▸ Problem requirements
Reproduce all entries precisely, down to the last character.

▸ Given data
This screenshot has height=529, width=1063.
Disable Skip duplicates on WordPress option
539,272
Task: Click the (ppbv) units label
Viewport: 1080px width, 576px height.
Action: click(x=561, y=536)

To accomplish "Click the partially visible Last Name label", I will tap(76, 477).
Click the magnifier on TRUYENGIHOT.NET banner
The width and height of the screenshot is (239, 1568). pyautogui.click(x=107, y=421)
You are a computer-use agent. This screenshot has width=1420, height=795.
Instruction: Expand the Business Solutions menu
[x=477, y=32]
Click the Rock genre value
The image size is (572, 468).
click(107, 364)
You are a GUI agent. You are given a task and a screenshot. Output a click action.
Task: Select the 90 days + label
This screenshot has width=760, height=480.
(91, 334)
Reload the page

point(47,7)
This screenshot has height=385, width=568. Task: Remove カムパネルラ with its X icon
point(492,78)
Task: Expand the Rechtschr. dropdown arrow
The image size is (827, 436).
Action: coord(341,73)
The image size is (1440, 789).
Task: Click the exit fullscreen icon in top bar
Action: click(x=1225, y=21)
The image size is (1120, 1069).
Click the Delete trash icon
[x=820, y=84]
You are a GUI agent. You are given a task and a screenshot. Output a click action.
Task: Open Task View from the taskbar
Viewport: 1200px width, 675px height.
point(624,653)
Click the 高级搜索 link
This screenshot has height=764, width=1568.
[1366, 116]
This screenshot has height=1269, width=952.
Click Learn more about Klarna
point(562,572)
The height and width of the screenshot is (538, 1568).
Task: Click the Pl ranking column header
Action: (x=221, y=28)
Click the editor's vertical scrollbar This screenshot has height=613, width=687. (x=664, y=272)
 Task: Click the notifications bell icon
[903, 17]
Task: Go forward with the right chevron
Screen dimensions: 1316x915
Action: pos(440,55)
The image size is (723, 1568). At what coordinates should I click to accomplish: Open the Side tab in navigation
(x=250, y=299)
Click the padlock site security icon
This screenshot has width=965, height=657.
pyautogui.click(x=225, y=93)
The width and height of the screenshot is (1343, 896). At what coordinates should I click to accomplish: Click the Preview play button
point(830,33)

▸ Answer space
This screenshot has height=529, width=1063.
Disable Skip duplicates on WordPress option
539,272
Task: Click the (ppbv) units label
Viewport: 1080px width, 576px height.
Action: click(x=561, y=536)

To accomplish "Click the partially visible Last Name label", I will tap(76, 477).
Click the magnifier on TRUYENGIHOT.NET banner
The width and height of the screenshot is (239, 1568). pyautogui.click(x=107, y=421)
You are a computer-use agent. This screenshot has width=1420, height=795.
Instruction: Expand the Business Solutions menu
[x=477, y=32]
Click the Rock genre value
The image size is (572, 468).
click(107, 364)
You are a GUI agent. You are given a task and a screenshot. Output a click action.
Task: Select the 90 days + label
This screenshot has width=760, height=480.
(91, 334)
Reload the page

point(47,7)
This screenshot has height=385, width=568. Task: Remove カムパネルラ with its X icon
point(492,78)
Task: Expand the Rechtschr. dropdown arrow
The image size is (827, 436).
Action: coord(341,73)
The image size is (1440, 789).
Task: Click the exit fullscreen icon in top bar
Action: click(x=1225, y=21)
The image size is (1120, 1069).
Click the Delete trash icon
[x=820, y=84]
You are a GUI agent. You are given a task and a screenshot. Output a click action.
Task: Open Task View from the taskbar
Viewport: 1200px width, 675px height.
point(624,653)
Click the 高级搜索 link
This screenshot has height=764, width=1568.
[1366, 116]
This screenshot has height=1269, width=952.
Click Learn more about Klarna
point(562,572)
The height and width of the screenshot is (538, 1568).
Task: Click the Pl ranking column header
Action: (x=221, y=28)
Click the editor's vertical scrollbar This screenshot has height=613, width=687. (x=664, y=272)
 Task: Click the notifications bell icon
[903, 17]
Task: Go forward with the right chevron
Screen dimensions: 1316x915
Action: pos(440,55)
The image size is (723, 1568). At what coordinates should I click to accomplish: Open the Side tab in navigation
(x=250, y=299)
Click the padlock site security icon
This screenshot has width=965, height=657.
pyautogui.click(x=225, y=93)
The width and height of the screenshot is (1343, 896). At what coordinates should I click to accomplish: Click the Preview play button
point(830,33)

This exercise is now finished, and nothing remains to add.